Após a instauração formal do processo, este volta para a comissão especial, com o prazo de dez dias para que o acusado responda as acusações. Após o prazo destinado à defesa do acusado, o Senado dará um parecer no prazo de 15 dias sobre a procedência ou improcedência da acusação.

Caso o parecer final seja admitido, o ministro denunciado ficará suspenso do exercício das funções até sentença final, recebendo um terço a menos dos vencimentos, que poderão ser pagos posteriormente, caso o denunciado seja absolvido.

Após o parecer final ser aprovado pela comissão especial, o processo é remetido para julgamento em plenário. Para que o impedimento seja aceito, são necessários 54 votos, o que representa dois terços da Casa. O julgamento final é presidido pelo presidente do STF, tendo os senadores como juízes, a exemplo do que ocorre em caso de impeachment de presidentes da República.

Durante o julgamento, o presidente do STF é responsável por apresentar o resumo dos fundamentos da acusação e defesa, bem como das respectivas provas. Em seguida, o caso é submetido para julgamento dos senadores-juízes. 
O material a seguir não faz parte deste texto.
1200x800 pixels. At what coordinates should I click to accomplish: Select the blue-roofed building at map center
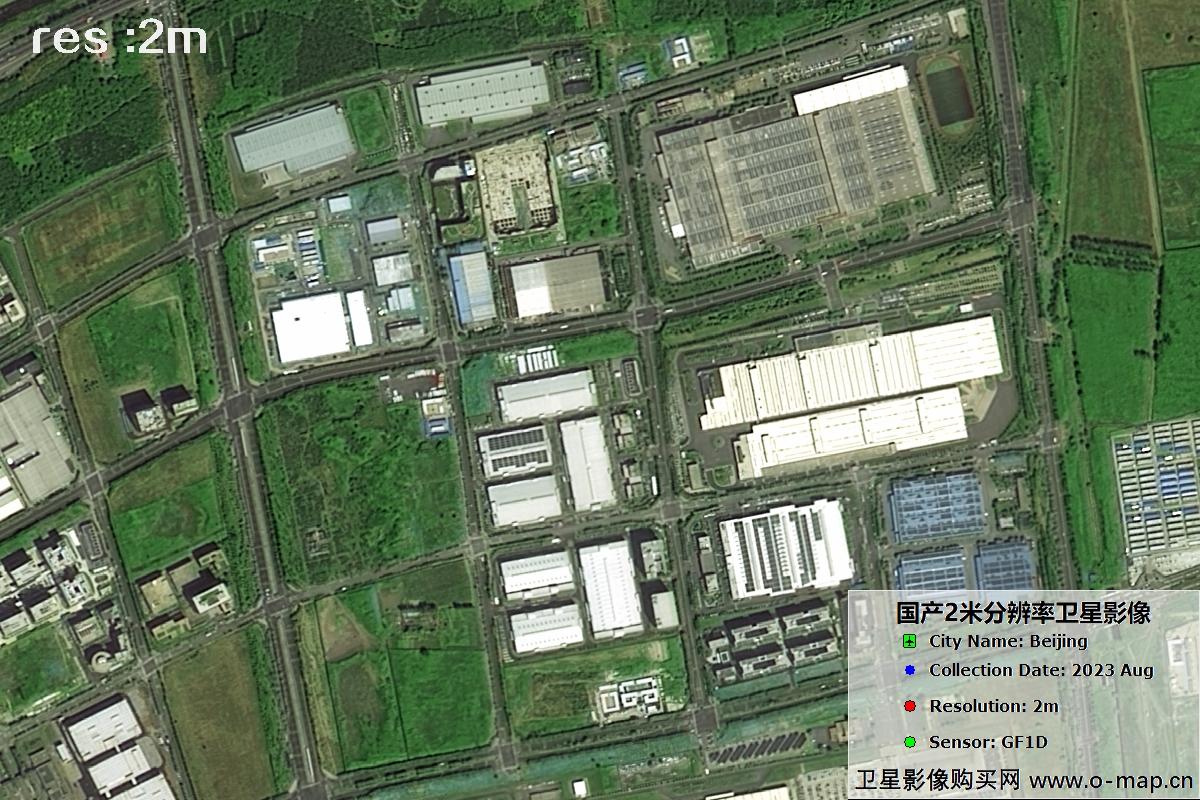(471, 287)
Caso o impeachment seja aprovado, cabe ainda aos senadores decidir se o acusado poderá exercer alguma atividade pública posteriormente. Se ele for absolvido, será reabilitado para suas funções no STF, voltando a receber o salário integralmente.

Atualmente existem 17 pedidos de impeachment contra ministros do STF no Senado, todos aguardando parecer da advocacia do Senado. No entanto, até hoje nenhum pedido foi aprovado, sendo arquivados pela diretoria da Casa. Esse deverá ser o caminho do pedido feito por Jair Bolsonaro.